It’s great to see these observations. Living on Anglesey I get a chance to sit and watch birds and since moving here I’m finding places to observe them. A wonderful way to divert my thoughts away from the dissatisfaction and disappointment in our political representatives.
When I lived in a small village above Lathkil Dale (Peak District) I was fortunate to enjoy the sight of a murmuration of starlings – it was huge, balletic and almost beyond imagination – lucky you seeing such with lapwings –
They were doing it again this morning
But today I chose just to watch
yes – I learnt (or was I taught?) as a youngster in Africa to watch rather than be behind the lens (1950s/60s!)
Lived for many years in Welney and to listen to the Bewick and Whooper swans in the evening from our garden was magical . Loved the photographs brings back many memories
Thanks
Very few Bewicks now. They stop short in the Netherlands these days.
A few days ago, I expressed a (frustrated) interest in commenting on the feasibility of bitcoin processes. You suggested I add my comments to a random entry. I do so now.
A payer and a payee can settle the resulting debt through a banking process:
1. The payer administers a zero-sum pair of postings:
a. A credit to its current account with the payer’s bank.
b. A debit to its payables account for the payee
(typically thereby anticipating and/or reversing an Owed-Wealth position
established by the associated Trade/Employment Transactions).

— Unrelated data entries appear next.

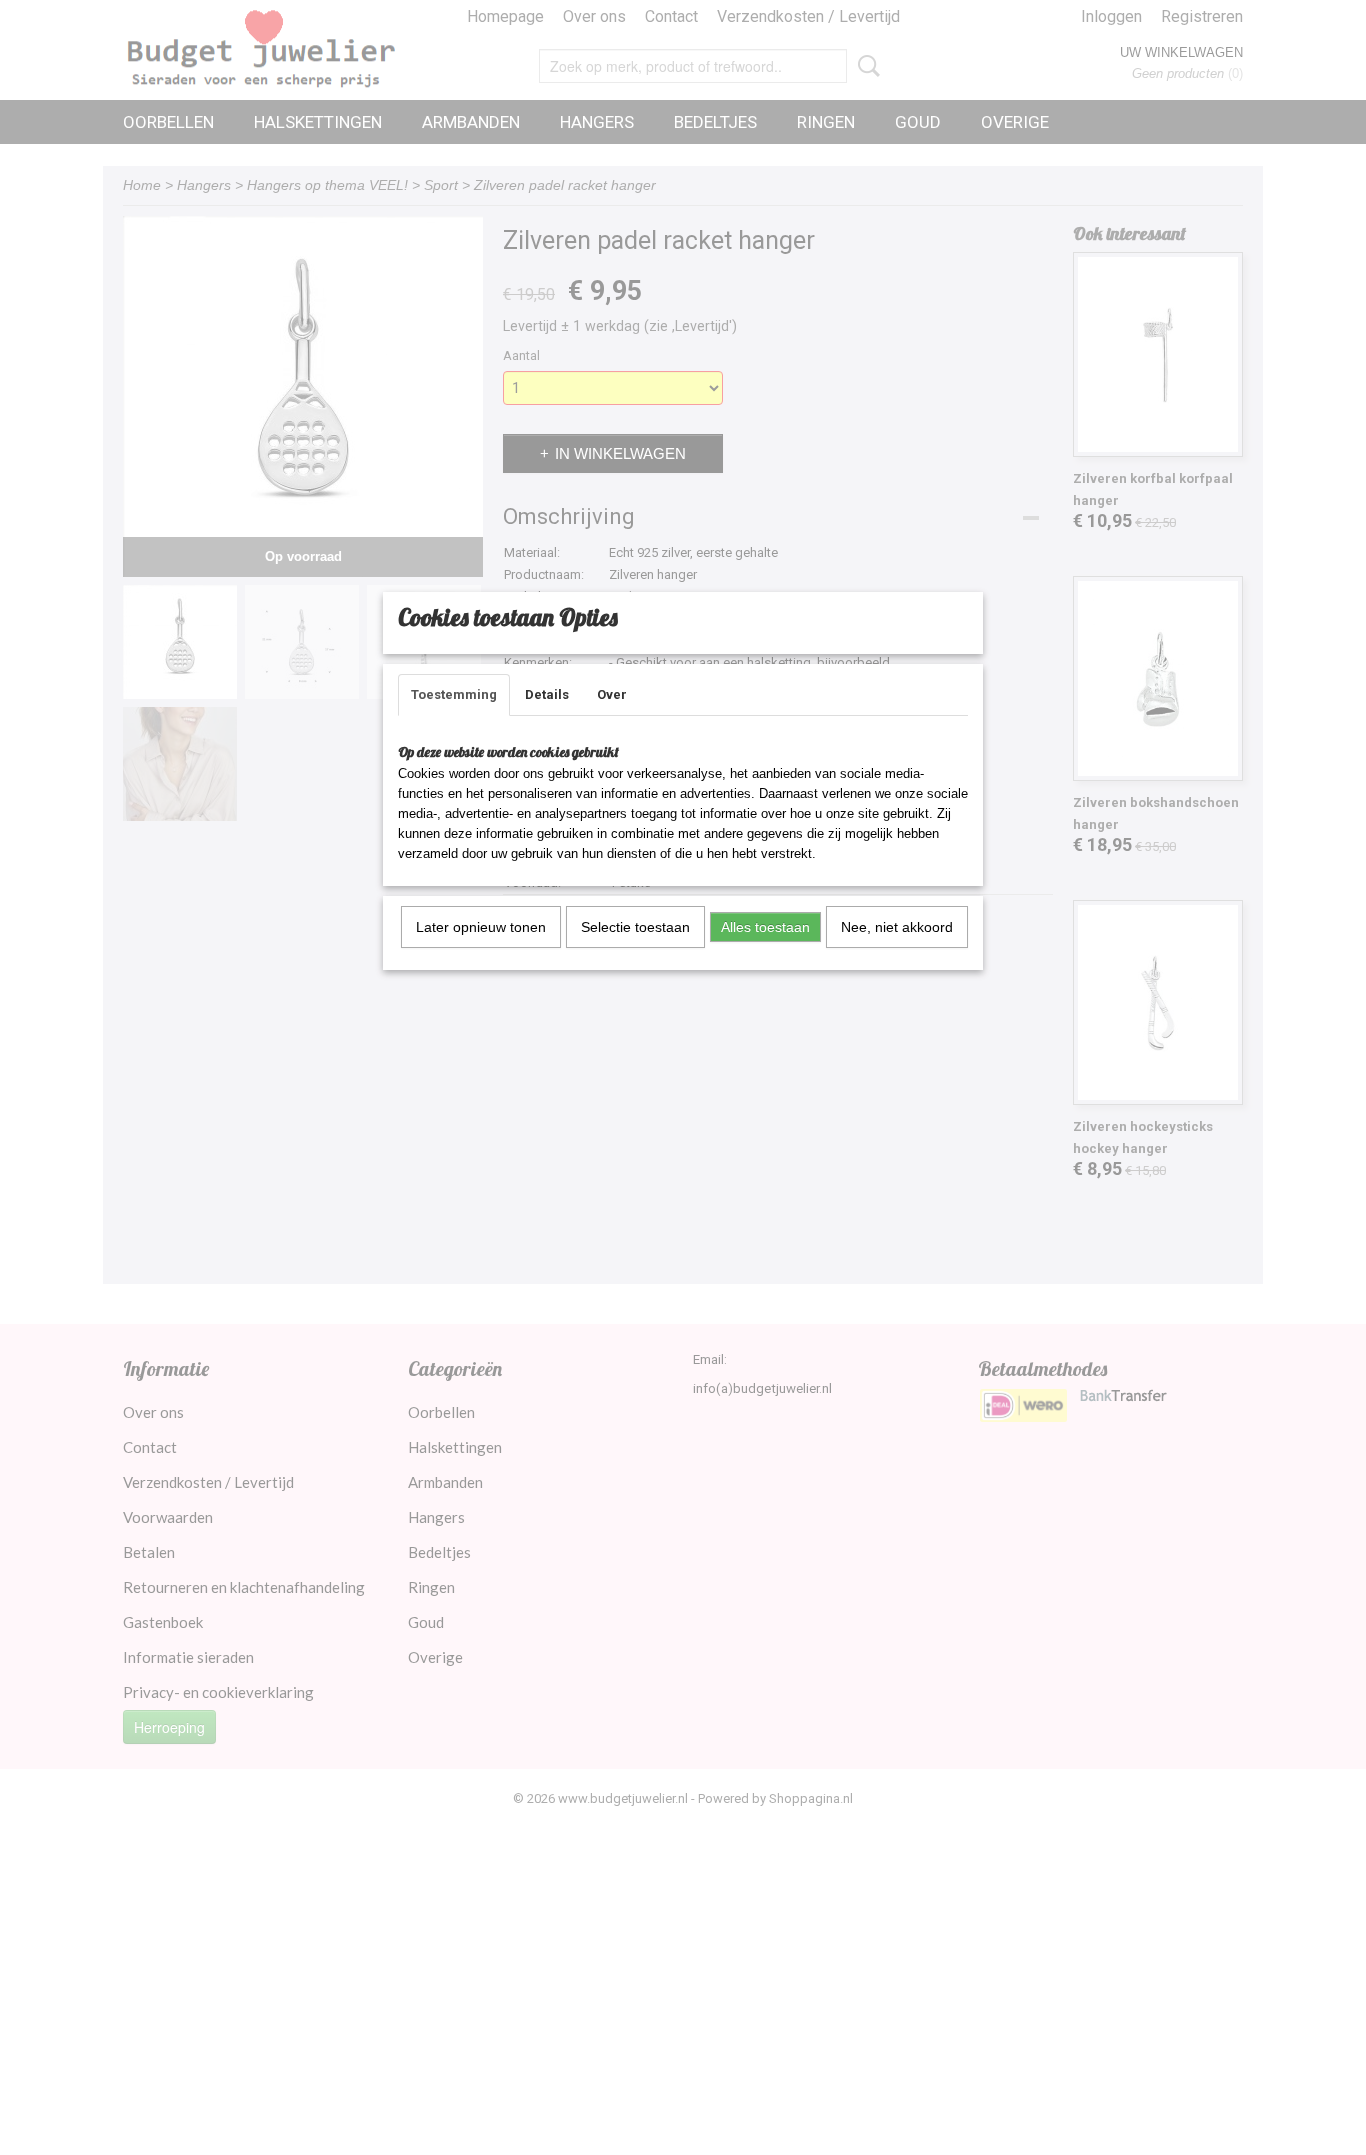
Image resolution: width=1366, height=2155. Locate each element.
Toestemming (454, 694)
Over (612, 694)
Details (547, 694)
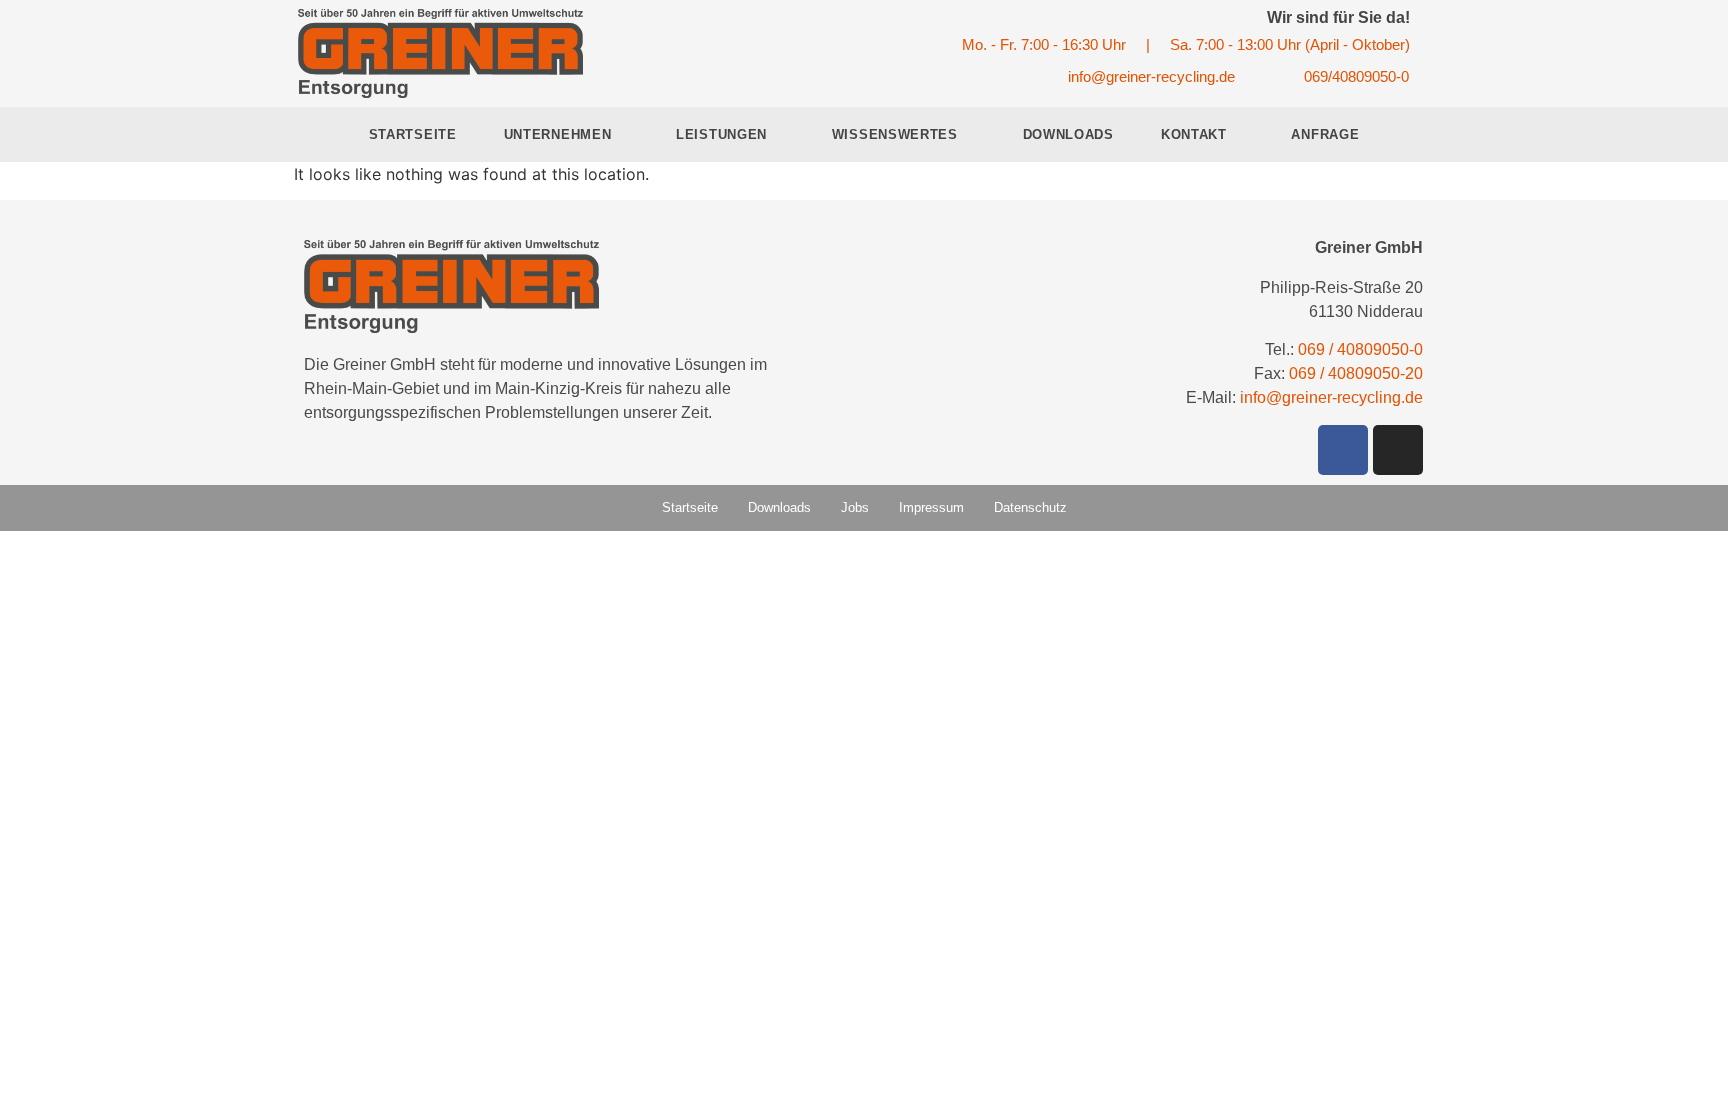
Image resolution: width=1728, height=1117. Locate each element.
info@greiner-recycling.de (1151, 76)
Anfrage (1325, 134)
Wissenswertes (895, 134)
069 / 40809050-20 (1356, 373)
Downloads (1068, 134)
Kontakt (1194, 134)
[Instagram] (1398, 450)
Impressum (931, 507)
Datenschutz (1030, 507)
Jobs (855, 507)
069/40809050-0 (1356, 76)
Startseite (413, 134)
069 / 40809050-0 (1360, 349)
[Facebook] (1343, 450)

2. The payee administers a zero-sum pair of postings:
a. A credit to its receivables account for the payer
(typically thereby anticipating and/or reversing an Owed-Wealth position
established by the associated Trade/Employment Transactions).
b. A debit to its current account with the payee’s bank.
3. The payee’s bank administers a zero-sum pair of postings:
a. A credit to its current account for the payee.
b. A debit to its current account for the clearing house.
4. The clearing house administers a zero-sum pair of postings:
a. A credit to its current account for the payee’s bank.
b. A debit to its current account for the payer’s bank.
5. The payer’s bank administers a zero-sum pair of postings:
a. A credit to its current account for the clearing house.
b. A debit to its current account for the payer.
And back to 1 again.
Each such Transaction is an integral and indivisible whole.
Indeed, there is a single integrated ‘ker-ching’ moment,
in which the whole ‘zero-sum-closed-circle-of-zero-sum-double-entry-postings’
either happens in total, or doesn’t happen in total (i.e. is reversed in total).
There is simply no ‘deposit’ there to ‘on-lend’. In a macro-economic perspective (i.e. as opposed to an administrative perspective), one must not focus too closely on the ‘deposit’ by the payee into the payee’s bank as if it could happen in isolation, and then ask what the payee’s bank does with that deposit.
In theory, all agents partaking in in each such transaction have to record zero-sum postings, and maintain positive equity (backed up by ‘real wealth’). If there is a prospect of imminent failure in the banking process, the double-entry process ensures that somewhere that real wealth will be there to guarantee repayment.
With a bitcoin transaction, elements 1a, 2b, 3, 4 and 5 simply do not exist. If there is a prospect of imminent failure in a bitcoin process, there is no such process. If the bitcoin world explodes, where do bitcoin holders go to get some value back.
All bitcoin processes are versions of pyramid-selling or monopoly-money.
I broadly agree
Why the uncertainty. We just don’t know too many of the Bitcoin entries.